--- Start Records ---

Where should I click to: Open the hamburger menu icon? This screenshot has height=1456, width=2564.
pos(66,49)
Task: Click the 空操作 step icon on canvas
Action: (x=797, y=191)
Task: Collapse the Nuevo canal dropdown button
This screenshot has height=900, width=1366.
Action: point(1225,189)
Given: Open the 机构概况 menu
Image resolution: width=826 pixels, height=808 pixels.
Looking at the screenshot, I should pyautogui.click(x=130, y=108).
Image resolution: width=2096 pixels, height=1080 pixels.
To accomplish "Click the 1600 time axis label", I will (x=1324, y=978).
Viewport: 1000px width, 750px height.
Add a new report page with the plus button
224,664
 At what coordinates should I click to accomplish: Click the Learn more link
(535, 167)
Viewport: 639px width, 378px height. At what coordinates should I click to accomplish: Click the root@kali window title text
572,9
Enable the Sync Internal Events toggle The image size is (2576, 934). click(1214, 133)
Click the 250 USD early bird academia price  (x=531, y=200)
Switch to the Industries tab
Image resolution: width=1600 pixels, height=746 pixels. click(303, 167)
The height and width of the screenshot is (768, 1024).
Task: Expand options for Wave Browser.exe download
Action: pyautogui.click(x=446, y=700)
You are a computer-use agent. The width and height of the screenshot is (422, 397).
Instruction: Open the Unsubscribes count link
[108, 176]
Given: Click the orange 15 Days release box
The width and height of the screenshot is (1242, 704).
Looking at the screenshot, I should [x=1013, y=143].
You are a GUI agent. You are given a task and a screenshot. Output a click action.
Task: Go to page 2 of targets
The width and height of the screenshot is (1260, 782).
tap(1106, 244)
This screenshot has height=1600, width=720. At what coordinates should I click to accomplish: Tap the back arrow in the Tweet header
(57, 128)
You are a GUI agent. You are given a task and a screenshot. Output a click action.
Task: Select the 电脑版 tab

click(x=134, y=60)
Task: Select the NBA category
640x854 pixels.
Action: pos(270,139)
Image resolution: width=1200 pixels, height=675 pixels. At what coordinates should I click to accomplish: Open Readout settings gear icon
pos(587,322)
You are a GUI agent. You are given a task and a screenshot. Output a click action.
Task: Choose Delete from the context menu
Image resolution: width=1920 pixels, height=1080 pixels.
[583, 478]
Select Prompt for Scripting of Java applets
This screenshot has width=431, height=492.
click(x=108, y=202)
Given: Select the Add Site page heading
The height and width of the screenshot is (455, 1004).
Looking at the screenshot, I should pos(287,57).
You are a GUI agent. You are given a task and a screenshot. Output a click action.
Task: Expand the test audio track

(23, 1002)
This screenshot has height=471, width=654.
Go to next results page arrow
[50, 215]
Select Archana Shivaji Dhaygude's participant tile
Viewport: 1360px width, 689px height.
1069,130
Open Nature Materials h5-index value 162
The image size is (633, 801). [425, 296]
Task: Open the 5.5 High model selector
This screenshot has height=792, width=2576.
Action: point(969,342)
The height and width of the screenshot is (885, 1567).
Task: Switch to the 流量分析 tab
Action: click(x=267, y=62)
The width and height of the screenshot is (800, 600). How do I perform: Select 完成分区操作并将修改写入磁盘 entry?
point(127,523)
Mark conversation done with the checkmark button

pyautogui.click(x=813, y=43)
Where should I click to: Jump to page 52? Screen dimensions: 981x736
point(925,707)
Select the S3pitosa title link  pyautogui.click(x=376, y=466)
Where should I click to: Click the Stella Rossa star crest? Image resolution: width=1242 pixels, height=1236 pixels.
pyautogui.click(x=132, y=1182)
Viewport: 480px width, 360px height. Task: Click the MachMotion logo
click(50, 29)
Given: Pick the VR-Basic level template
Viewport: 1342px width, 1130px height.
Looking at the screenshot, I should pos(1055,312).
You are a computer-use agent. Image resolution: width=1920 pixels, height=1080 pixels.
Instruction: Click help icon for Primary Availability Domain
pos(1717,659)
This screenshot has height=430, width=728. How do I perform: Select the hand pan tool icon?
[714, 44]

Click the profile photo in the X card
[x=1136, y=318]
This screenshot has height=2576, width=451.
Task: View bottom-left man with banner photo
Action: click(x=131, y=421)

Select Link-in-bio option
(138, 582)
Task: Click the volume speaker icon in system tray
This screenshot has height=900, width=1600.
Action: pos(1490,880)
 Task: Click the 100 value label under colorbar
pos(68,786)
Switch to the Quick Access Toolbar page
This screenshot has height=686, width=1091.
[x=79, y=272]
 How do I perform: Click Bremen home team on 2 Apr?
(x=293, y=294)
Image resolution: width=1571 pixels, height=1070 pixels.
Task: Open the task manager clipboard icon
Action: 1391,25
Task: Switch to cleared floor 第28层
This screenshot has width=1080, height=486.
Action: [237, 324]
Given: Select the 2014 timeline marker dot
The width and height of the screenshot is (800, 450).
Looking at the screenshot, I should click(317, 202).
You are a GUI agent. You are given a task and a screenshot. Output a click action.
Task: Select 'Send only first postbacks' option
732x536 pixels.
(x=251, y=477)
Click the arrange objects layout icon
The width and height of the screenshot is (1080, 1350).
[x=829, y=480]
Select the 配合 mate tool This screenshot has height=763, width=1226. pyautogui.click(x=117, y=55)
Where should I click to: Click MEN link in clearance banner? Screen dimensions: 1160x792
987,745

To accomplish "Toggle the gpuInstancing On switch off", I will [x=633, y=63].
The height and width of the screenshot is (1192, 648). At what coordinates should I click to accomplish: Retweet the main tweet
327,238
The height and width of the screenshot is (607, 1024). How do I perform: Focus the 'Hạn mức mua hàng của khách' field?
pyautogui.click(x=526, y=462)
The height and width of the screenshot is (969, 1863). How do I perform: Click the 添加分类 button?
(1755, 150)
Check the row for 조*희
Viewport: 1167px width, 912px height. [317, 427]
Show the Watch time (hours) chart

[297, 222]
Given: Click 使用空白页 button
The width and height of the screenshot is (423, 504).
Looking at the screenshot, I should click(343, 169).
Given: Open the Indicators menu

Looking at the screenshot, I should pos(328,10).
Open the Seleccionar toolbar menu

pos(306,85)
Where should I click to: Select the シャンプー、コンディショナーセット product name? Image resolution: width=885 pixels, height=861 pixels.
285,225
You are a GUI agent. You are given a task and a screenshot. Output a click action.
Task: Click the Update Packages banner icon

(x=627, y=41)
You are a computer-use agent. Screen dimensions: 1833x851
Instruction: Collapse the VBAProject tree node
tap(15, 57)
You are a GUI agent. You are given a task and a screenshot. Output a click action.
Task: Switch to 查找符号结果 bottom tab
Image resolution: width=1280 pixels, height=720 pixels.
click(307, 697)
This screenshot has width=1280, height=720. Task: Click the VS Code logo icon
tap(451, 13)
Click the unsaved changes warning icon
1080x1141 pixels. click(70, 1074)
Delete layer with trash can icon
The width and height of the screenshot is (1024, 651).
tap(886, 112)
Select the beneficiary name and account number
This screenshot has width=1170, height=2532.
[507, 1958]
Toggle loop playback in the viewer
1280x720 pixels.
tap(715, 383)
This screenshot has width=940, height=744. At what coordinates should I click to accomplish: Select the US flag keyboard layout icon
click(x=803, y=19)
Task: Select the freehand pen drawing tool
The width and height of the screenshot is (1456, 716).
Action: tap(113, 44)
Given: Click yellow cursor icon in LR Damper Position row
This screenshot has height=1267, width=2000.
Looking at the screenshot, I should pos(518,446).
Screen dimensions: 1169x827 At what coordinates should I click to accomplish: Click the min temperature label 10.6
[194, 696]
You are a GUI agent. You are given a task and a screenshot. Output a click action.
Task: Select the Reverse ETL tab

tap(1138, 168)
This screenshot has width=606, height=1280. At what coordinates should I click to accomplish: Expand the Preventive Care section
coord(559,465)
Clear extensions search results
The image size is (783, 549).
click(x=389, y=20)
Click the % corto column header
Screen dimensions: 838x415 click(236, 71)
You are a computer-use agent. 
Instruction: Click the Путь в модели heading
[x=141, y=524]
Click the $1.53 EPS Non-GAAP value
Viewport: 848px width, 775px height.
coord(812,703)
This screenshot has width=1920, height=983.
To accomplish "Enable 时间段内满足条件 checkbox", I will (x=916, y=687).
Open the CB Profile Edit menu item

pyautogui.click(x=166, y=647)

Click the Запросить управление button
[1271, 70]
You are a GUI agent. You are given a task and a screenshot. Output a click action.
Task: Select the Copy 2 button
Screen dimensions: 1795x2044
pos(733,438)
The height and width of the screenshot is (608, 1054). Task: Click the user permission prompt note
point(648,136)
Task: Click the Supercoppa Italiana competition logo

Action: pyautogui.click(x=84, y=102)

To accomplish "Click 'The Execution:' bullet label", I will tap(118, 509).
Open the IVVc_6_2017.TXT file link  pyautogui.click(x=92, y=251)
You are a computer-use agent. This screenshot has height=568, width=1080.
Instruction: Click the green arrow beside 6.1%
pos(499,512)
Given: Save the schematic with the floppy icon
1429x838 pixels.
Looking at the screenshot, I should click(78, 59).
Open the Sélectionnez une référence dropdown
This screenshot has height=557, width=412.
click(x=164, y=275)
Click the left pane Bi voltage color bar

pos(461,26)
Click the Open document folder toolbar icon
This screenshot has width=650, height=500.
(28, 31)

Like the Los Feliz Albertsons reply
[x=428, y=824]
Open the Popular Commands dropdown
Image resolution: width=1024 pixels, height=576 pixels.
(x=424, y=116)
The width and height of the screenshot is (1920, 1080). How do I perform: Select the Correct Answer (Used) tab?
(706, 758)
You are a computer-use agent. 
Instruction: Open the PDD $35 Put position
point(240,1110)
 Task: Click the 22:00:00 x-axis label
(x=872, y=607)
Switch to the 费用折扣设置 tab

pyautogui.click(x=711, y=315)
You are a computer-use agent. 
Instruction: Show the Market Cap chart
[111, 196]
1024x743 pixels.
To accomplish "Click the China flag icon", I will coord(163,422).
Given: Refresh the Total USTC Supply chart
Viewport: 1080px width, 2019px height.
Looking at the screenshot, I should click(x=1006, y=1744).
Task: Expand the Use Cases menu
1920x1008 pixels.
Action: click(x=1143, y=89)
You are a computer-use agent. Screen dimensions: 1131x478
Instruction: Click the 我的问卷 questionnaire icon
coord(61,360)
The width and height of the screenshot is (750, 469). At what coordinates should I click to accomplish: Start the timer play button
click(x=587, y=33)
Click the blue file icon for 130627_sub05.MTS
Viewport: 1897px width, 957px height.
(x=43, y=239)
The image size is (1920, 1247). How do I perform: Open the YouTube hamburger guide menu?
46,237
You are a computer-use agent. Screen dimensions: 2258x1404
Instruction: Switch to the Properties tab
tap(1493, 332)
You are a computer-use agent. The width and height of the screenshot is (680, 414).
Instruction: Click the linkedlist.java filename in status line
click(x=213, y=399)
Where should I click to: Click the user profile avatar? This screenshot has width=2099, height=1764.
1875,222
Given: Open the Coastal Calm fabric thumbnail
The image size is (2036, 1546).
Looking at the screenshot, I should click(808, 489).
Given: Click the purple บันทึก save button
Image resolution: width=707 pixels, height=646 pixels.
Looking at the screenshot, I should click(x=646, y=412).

--- End Records ---

(Task directions):
Rewrite the rows beginning at the line that has "The width and height of the screenshot is (800, 600)." and ending after the line that has "Looking at the screenshot, I should pos(1055,312).", with "checkmark" renamed to "tick" and everything else left unchanged.

(Result):
The width and height of the screenshot is (800, 600). How do I perform: Select 完成分区操作并将修改写入磁盘 entry?
point(127,523)
Mark conversation done with the tick button

pyautogui.click(x=813, y=43)
Where should I click to: Jump to page 52? Screen dimensions: 981x736
point(925,707)
Select the S3pitosa title link  pyautogui.click(x=376, y=466)
Where should I click to: Click the Stella Rossa star crest? Image resolution: width=1242 pixels, height=1236 pixels.
pyautogui.click(x=132, y=1182)
Viewport: 480px width, 360px height. Task: Click the MachMotion logo
click(50, 29)
Given: Pick the VR-Basic level template
Viewport: 1342px width, 1130px height.
Looking at the screenshot, I should pos(1055,312).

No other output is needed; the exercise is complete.